- 서면 요청
아래 자료에서 "You are a computer-use agent. The"이 들어 있는 줄부터 자료의 마지막 줄까지를 양 끝 줄을 포함하여 한 글자도 바꾸지 말고 옮겨 적으십시오. 그 밖의 줄은 적지 마십시오.
---
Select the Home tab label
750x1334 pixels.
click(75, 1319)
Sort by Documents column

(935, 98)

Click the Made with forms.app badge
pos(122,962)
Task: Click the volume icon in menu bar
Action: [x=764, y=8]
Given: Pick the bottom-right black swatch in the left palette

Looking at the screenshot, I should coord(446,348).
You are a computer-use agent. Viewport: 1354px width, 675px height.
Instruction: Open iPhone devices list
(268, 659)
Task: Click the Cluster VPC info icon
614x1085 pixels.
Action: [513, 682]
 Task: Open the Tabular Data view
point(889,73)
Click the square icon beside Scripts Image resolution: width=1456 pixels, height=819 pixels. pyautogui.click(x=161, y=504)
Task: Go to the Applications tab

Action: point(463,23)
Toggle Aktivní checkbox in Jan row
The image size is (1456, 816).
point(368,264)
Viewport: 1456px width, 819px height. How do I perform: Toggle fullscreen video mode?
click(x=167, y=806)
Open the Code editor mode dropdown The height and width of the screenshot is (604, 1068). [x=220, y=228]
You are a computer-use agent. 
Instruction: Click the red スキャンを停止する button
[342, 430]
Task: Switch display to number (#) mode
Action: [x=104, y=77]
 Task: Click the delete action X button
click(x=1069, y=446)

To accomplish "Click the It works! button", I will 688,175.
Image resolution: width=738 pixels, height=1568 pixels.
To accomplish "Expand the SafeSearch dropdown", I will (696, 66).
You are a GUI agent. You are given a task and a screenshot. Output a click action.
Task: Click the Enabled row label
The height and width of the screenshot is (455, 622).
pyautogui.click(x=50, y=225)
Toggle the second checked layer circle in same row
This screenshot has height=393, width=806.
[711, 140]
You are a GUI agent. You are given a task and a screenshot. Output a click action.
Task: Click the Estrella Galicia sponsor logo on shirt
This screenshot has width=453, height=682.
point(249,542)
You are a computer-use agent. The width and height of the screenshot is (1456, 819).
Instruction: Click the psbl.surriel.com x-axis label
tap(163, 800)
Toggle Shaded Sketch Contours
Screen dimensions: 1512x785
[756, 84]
---
- 연습 답안
You are a computer-use agent. The width and height of the screenshot is (1456, 819).
Instruction: Click the psbl.surriel.com x-axis label
tap(163, 800)
Toggle Shaded Sketch Contours
Screen dimensions: 1512x785
[756, 84]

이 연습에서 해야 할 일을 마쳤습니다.